PROVIDED PASSAGE -
[start]
In an earlier post of mine, I've already covered my thoughts about the limitations of Robinson's writing, particularly in prescribing and reproducing tired heteronormative relationship types. Nonetheless, I reiterate that Robinson's strength is in helping to address the problem of Arndt's defence of porn as a harmless, sexual-excess-satin' tool for straight men...


The Sexless Marriage

Arndt writes, “The problem comes when men try to bully women into things they don't want to do - but arguably porn has nothing to do with the insensitivity causing men to behave in that way, which stems from their cultural and social backgrounds.”

Um... As if porn isn’t ALSO a part of culture and society, as if porn was not a PRODUCT of culture and society, as if porn does not also SHAPE, CHANGE and AFFECT culture and society.

It would be pretty ludicrous to assume that, for example, fast-food chain advertising in mainstream media plays NO part in influencing how we experience our desire for food, and concurrently, how we might articulate this desire when we choose to share food (or avoid food) in the company of others. So similarly, it is pretty ludicrous to assume that pornography would play NO part in influencing how we experience our desire for sex, and concurrently, how we might articulate this desire when we choose to share sex (or avoid sex) in the company of our partner(s).

Robinson’s writing is here far more sophisticated than anything I can render, in her compassionate reading of the neurochemical basis for the transition into sexlessness from what may once have been passionate liaisons. Habitual orgasm to a single stimulus (either a single woman, e.g. one’s wife, or a single image on a computer screen), diminishes the capacity for that stimulus to titillate in the same way. i.e. One requires more diversity of stimulation, or increased novelty, in order to achieve the ‘same’ orgasmic outcome.

This is not inherently a problem, of course, if one is able to understand the dynamism behind this bio-logic. However, the problem in this sexless marriage between a man and a woman requires multiple ignorances:

Two at least:
1. Of the woman, for the man’s need for variety / stimulation in order to achieve orgasmic ‘satisfaction’
2. Of the man, for the fact that this underlying dynamic is actually further reinforced, reinscribed and exacerbated through the use of porn. It is not necessarily a harmless remedy.
[end]
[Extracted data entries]
[start]
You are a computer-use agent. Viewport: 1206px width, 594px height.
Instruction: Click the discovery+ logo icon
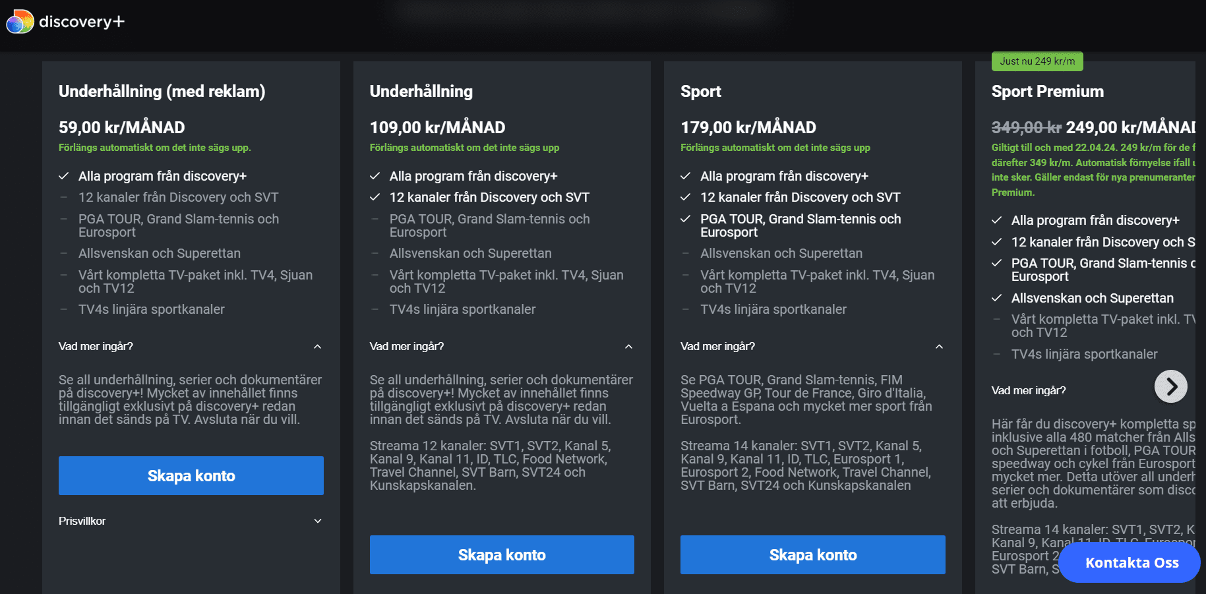click(x=20, y=22)
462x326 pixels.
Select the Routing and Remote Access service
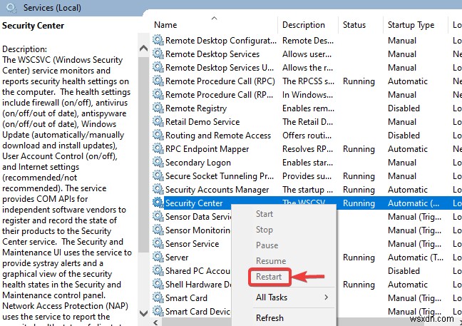click(x=218, y=136)
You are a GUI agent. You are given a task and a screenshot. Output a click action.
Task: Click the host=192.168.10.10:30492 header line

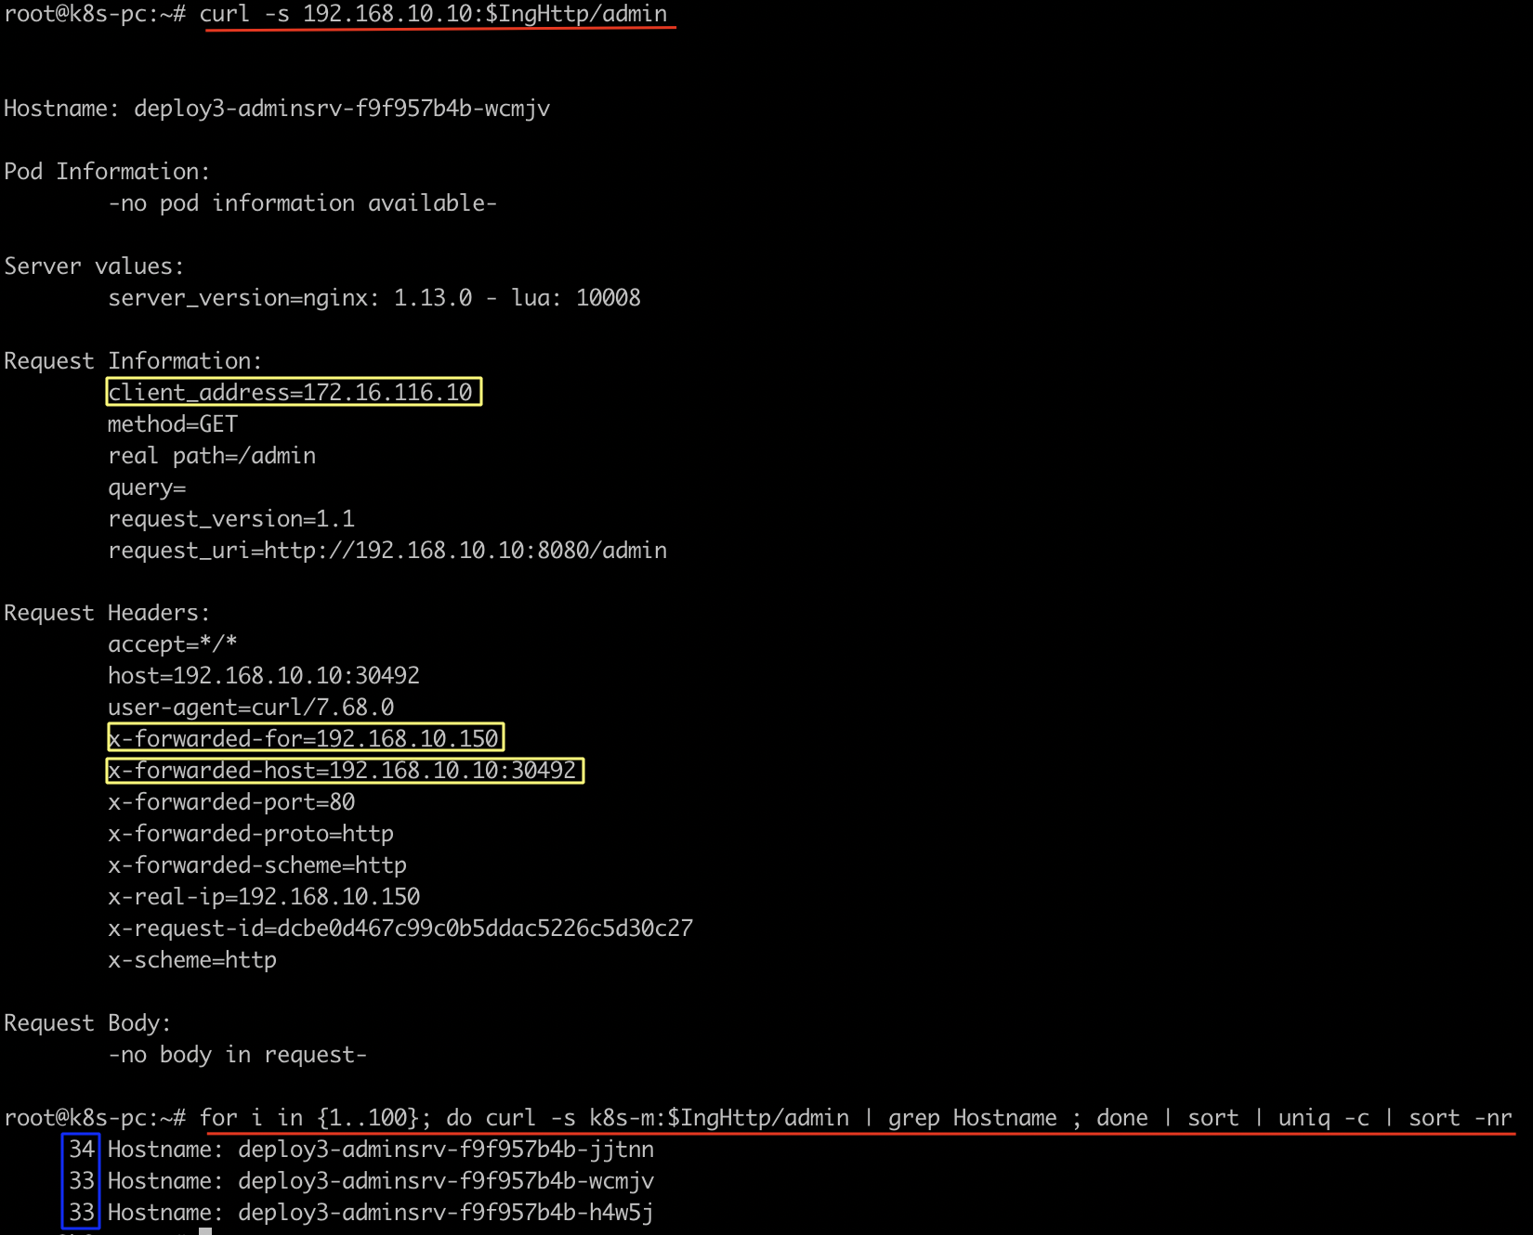[x=264, y=676]
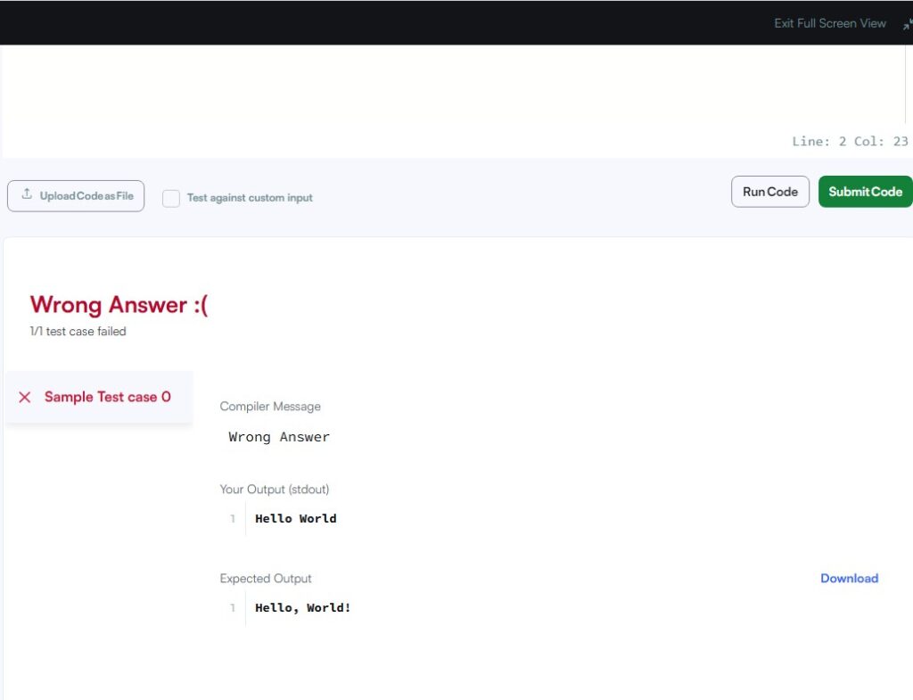Click the exit fullscreen arrows icon top right
The height and width of the screenshot is (700, 913).
tap(906, 23)
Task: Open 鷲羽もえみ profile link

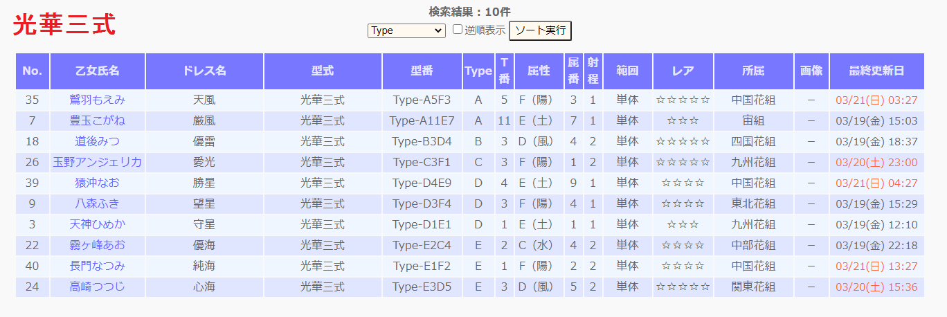Action: 97,100
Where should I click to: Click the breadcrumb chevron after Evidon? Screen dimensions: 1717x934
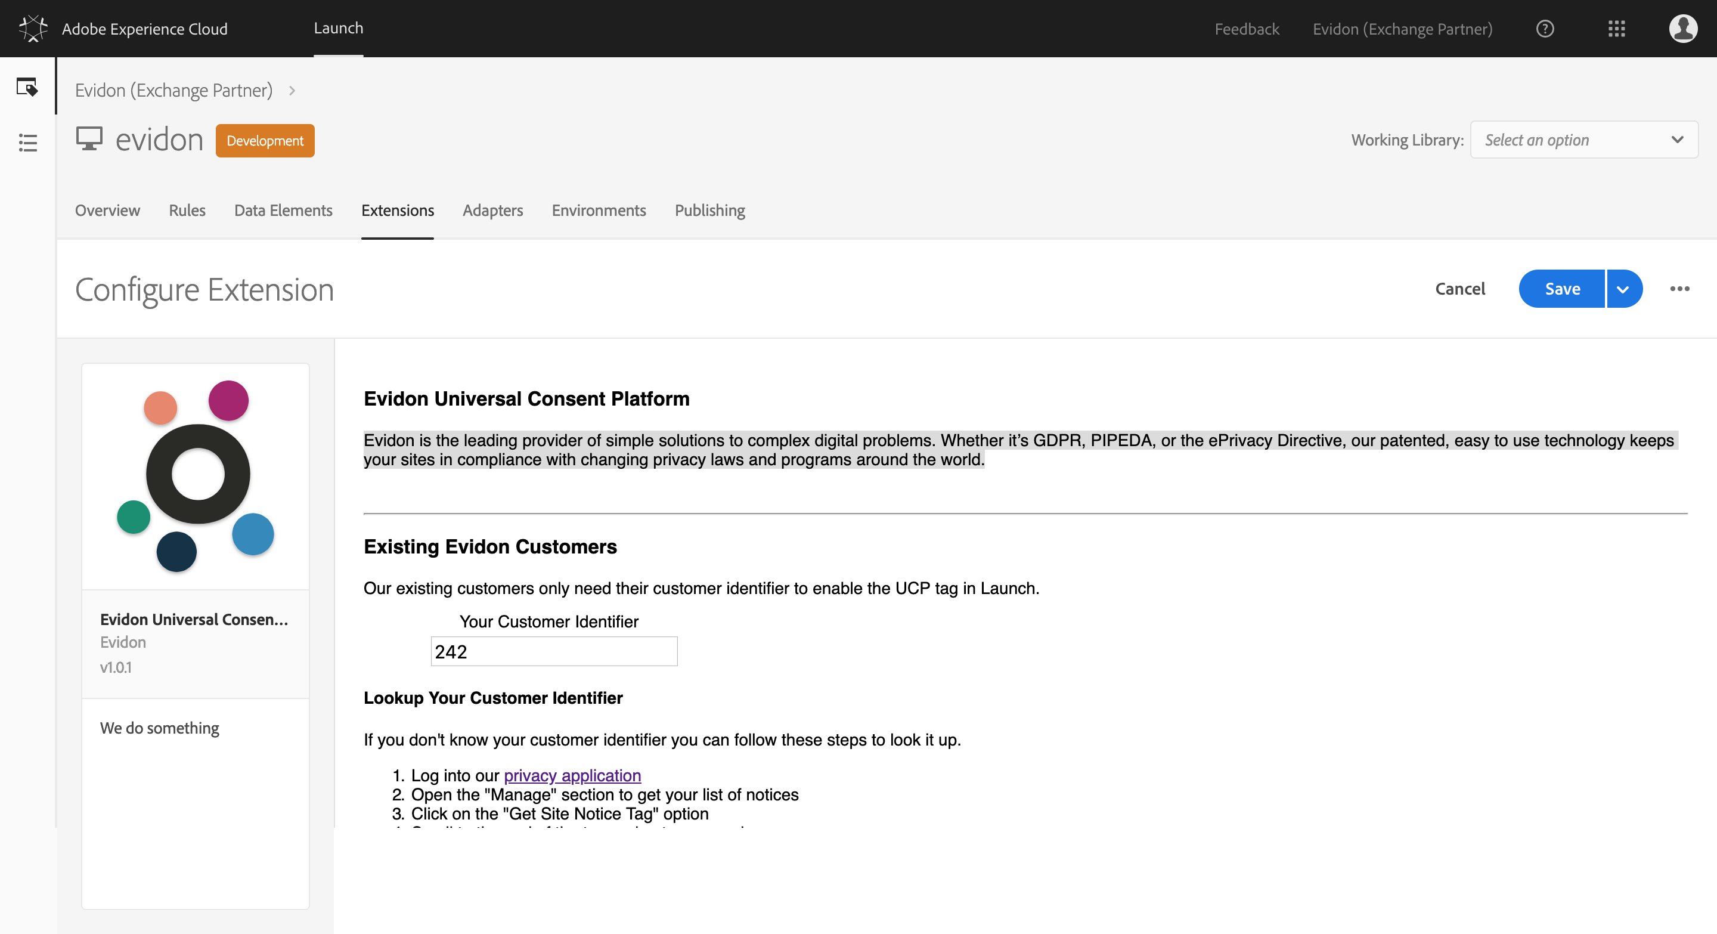click(292, 91)
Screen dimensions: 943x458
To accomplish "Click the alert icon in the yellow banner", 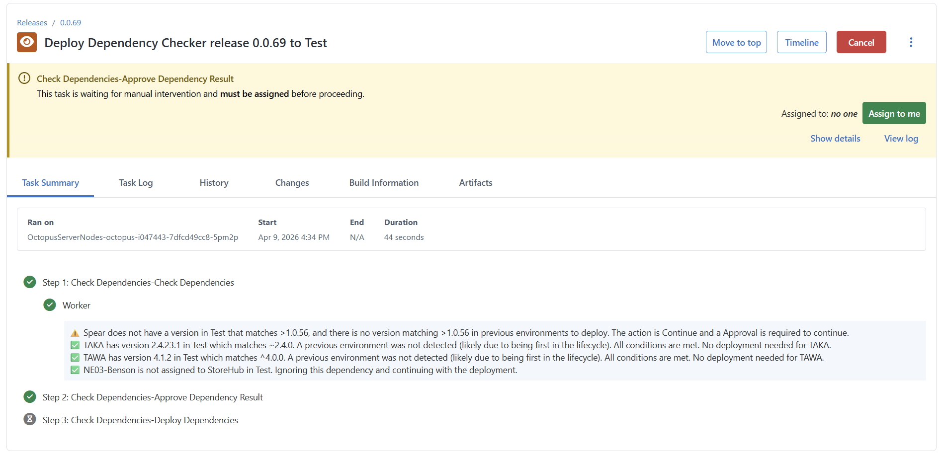I will point(23,78).
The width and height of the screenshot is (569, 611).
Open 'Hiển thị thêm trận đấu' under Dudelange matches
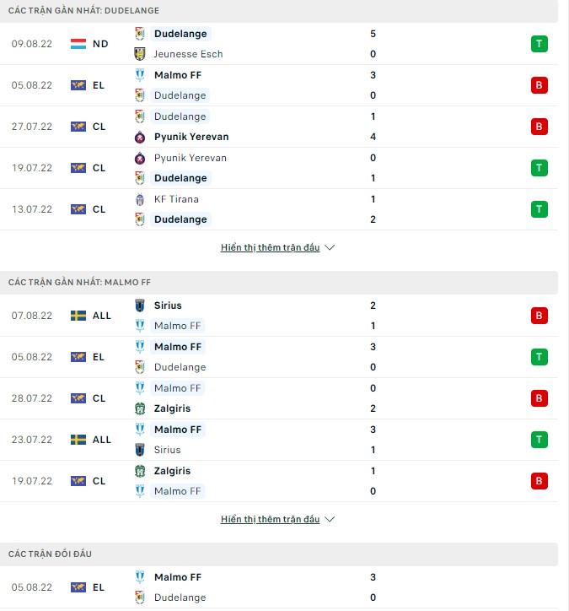(x=270, y=248)
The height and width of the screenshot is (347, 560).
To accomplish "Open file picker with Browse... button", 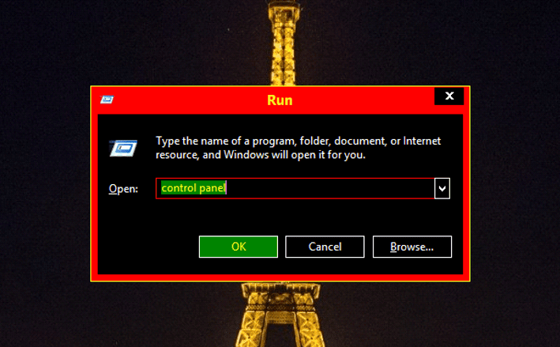I will point(412,247).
[end]
EXERCISE TASKS -
(1) In the post on the sexless marriage, what does habitual orgasm to a single stimulus diminish?
(2) Swap "ludicrous" for "absurd" in the sexless marriage post, and give the part between "Um... As if porn" and "of our partner(s).", inclusive.

TASK-BY-TASK OUTPUTS -
(1) It diminishes the capacity for that stimulus to titillate in the same way.

(2)
Um... As if porn isn’t ALSO a part of culture and society, as if porn was not a PRODUCT of culture and society, as if porn does not also SHAPE, CHANGE and AFFECT culture and society.

It would be pretty absurd to assume that, for example, fast-food chain advertising in mainstream media plays NO part in influencing how we experience our desire for food, and concurrently, how we might articulate this desire when we choose to share food (or avoid food) in the company of others. So similarly, it is pretty absurd to assume that pornography would play NO part in influencing how we experience our desire for sex, and concurrently, how we might articulate this desire when we choose to share sex (or avoid sex) in the company of our partner(s).